Belaian lembut dari tanganku sepertinya membuat Ayu sedikit agak tenang, suara tangisan yang awalnya keras kini terasa perlahan-lahan berhenti setelah aku mengusap-usap kepalanya.
Kondisi tubuh Ayu benar-benar parah, baju dan celananya tampak sobek seperti terkena sesuatu yang menyentuh tubuhnya dengan keras. Sehingga dia tampak menggigil kedinginan di dalam isak tangis yang dia rasakan sekarang.
Namun, tubuhnya yang kecil dan mungil itu tampak masih sehat dan bugar tanpa ada bekas luka di seluruh tubuhnya.
Aku merasakan hal aneh dengan tubuh Ayu, karena aku yang melihat sendiri ketika kepala Ayu berputar seratus delapan puluh derajat ke arahku ketika di dalam rumah, kini terlihat kembali normal.
Aku bahkan memeriksa lehernya, karena aku dengan jelas melihat kulitnya yang mengkerut ketika kepalanya berputar dengan suara tulang-tulang yang saling beradu satu sama lain.
Tapi, tetap saja, leher Ayu tampak normal, tidak ada bekas luka dari leher yang diputar secara paksa pada saat itu. Beberapa kali aku mengusap leher, tubuh, kaki, bahkan tangan dan aku benar-benar tidak menemukan luka satupun di tubuh Ayu.

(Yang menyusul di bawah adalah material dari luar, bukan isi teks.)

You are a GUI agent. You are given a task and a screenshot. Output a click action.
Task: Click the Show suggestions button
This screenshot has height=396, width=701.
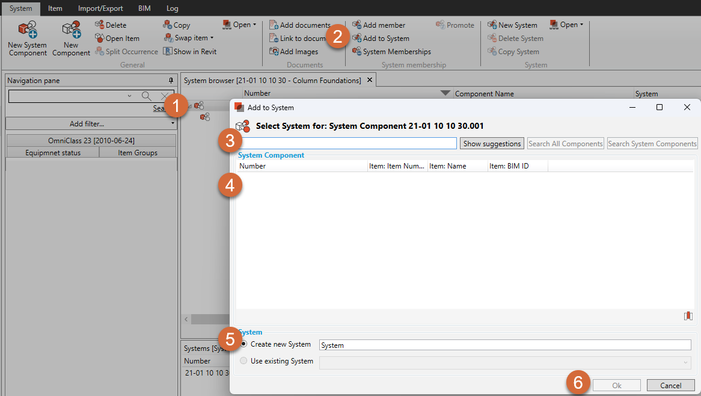[492, 143]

Sebenarnya, ada apa dengannya? Apakah aku tadi berhalusinasi atau bagaimana? Karena aku jelas-jelas melihat tubuh Ayu yang berjalan secara paksa, bahkan aku mendengar suara tulang-tulang yang saling beradu ketika dia melangkahkan kakinya dari rumah.
Tapi, kenapa tubuh Ayu kembali normal.
Aku hanya menggeleng-gelengkan kepalaku, pikiranku sudah benar-benar kacau semenjak teror ini muncul hingga saat ini, halusinasi dan kenyataan tidak bisa aku bedakan sekarang.
Yang pasti, aku hanya bisa bersyukur bahwa Ayu selamat dan tanpa ada sedikitpun luka yang dia terima sekarang.
“Ayu,” kataku
“Lebih baik kita pulang ya, sekarang bunda janji, akan menjaga Ayu di kamar dan tidak akan ninggalin Ayu.”
Tidak ada jawaban dari Ayu pada saat itu, yang ada hanya ada isak tangis yang masih terdengar sangat pelan dengan tetesan air mata yang belum berhenti keluar dari kedua matanya.
Aku tahu, dia pasti shock akan kejadian ini, seorang anak yang tidak tahu apa-apa yang harus mengalami kejadian yang benar-benar mengerikan pasti akan membuatnya trauma.
Apalagi, ketika aku mengajaknya pulang. Ayu tampaknya sedikit enggan untuk melewati kebun jagung yang tak jauh dari tempatnya berada.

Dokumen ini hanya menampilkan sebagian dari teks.